本研究主要針對在一般火場環境下，利用多孔管供水裝置結合一般性鐵捲門所建立的技術及設備，來探討含水膜鐵捲門之防火阻熱性能以及影響避難人員之程度。研究結果分成兩個部份來加以說明：一般性鐵捲門結合水膜系統之防火阻熱性能研究以及二維逆向熱傳法預測鐵捲門曝火面熱傳特性。其最終目的為使一般性鐵捲門能夠具有和防火捲門一樣的遮焰能力，更可達到阻熱性能。

一般鐵捲門結合水膜系統之防火阻熱性能研究中，主要分作三個部分進行討論，分別為(1)冷流場實驗、(2)含水膜鐵捲門燃燒實驗以及(3)水膜系統啟動時機實驗。首先藉由冷流場實驗驗證本研究所設計的多孔管是否於鐵捲門上形成均勻水膜，並由燃燒實驗驗證前述最佳化供水量的準確性，以及燃燒過程中，水蒸氣量的大小與鐵捲門表面熱輻射量是否影響避難人員的視線以及造成危害。最後以水膜系統的啟動時機實驗評估火災發生時，一般鐵捲門於有水膜覆蓋的情況下，能夠符合CNS14803所訂定的升溫限制，並藉此推算水膜系統可延遲多少時間啟動。二維逆向熱傳法預測鐵捲門曝火面熱傳特性方面，主要針對含水膜鐵捲門受曝於火場的情境中建立二維暫態熱傳導模型，來預測含水膜鐵捲門系統曝火面的表面熱傳量，並藉由預測之表面熱傳量，加以評估鐵捲門含有水膜情況下之曝火面溫度。模擬結果顯示，藉由多孔管形成水膜系統的方式，能夠有效提升鐵捲門阻熱性能，並藉由分析模擬結果後，確立了含水膜鐵捲門曝火面/非曝火面之熱傳特性，並指出含水膜鐵捲門表面溫度低於鐵捲門材質之熔點溫度以及破損溫度。

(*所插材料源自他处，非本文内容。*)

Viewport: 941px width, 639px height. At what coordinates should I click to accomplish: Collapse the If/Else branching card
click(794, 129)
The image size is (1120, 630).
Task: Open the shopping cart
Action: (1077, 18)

This study investigates fire protection performance and the effect of installation of a general roller shutter with an embedded perforated straight pipe a as the water film cooling system. The objective of this study was to endow general roller shutters with the fire insulation ability of a fire-proof roller shutter. The thesis is divided into two sections: The full-scale experiment involving a roller shutter with water film cooling system, and a numerical simulation with the two-dimension hybrid inverse heat conduction scheme.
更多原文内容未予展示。